Below are some entries. Copy each line in them that holds "will".

--- Material supplied Enclosed Below ---

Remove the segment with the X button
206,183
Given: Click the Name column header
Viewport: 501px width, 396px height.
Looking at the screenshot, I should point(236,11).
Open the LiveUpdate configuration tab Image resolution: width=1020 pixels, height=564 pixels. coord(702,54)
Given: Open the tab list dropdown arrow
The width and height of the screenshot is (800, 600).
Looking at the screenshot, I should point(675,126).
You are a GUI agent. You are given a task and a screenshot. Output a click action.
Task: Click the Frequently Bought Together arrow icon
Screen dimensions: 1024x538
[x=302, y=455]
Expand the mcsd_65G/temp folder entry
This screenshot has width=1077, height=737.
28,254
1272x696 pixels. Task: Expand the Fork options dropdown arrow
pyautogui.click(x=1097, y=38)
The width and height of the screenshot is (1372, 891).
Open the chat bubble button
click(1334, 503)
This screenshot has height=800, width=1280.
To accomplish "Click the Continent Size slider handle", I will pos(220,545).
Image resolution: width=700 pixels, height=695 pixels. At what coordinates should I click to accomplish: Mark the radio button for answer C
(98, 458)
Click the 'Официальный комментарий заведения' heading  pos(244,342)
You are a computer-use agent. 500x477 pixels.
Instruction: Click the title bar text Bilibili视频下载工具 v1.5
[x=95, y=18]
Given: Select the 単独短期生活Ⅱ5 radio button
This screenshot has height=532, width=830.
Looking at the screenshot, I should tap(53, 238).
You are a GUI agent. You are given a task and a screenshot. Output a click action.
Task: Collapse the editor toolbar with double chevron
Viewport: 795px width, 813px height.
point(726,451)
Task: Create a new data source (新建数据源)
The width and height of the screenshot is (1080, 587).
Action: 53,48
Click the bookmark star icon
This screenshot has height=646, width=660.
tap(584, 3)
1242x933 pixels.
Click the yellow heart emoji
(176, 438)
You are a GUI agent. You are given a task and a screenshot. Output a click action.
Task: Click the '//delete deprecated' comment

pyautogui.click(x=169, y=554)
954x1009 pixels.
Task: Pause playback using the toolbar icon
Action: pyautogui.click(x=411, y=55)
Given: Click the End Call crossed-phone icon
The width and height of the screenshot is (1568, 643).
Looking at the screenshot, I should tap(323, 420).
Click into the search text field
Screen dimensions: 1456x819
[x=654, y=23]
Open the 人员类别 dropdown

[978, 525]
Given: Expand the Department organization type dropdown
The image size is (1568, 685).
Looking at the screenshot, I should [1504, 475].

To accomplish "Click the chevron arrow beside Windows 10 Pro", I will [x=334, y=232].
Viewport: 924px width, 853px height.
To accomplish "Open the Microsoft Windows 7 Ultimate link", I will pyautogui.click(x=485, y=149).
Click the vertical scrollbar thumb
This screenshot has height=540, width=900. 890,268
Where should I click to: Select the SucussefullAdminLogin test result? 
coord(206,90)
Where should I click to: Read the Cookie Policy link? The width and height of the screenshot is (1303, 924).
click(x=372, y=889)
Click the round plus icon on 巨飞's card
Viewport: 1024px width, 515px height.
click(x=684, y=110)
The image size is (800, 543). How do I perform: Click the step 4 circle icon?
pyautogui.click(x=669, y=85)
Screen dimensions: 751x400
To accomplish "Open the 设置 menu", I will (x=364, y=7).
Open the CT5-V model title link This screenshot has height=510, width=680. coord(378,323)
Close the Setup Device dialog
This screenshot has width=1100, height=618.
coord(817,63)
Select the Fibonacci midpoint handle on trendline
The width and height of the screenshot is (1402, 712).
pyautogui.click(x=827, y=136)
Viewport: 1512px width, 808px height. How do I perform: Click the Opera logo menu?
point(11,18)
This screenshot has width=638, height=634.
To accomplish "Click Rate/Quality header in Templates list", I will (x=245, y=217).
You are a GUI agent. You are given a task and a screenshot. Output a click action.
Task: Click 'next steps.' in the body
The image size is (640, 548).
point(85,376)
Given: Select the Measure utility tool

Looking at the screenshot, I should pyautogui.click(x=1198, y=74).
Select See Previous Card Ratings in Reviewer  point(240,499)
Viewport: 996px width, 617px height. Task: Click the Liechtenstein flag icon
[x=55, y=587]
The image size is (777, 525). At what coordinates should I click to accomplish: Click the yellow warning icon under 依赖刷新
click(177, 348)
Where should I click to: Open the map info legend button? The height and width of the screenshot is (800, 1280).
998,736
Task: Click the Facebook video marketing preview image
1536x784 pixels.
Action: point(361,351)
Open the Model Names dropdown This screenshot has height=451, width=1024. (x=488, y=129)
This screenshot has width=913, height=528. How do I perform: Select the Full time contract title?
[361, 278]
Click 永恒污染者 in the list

--- End of Enclosed Material supplied ---

§ **Exercise solution**
To accomplish "Click the Continent Size slider handle", I will pos(220,545).
To accomplish "Click the chevron arrow beside Windows 10 Pro", I will [x=334, y=232].
To accomplish "Open the Microsoft Windows 7 Ultimate link", I will pyautogui.click(x=485, y=149).
To accomplish "Open the 设置 menu", I will (x=364, y=7).
To accomplish "Click Rate/Quality header in Templates list", I will (x=245, y=217).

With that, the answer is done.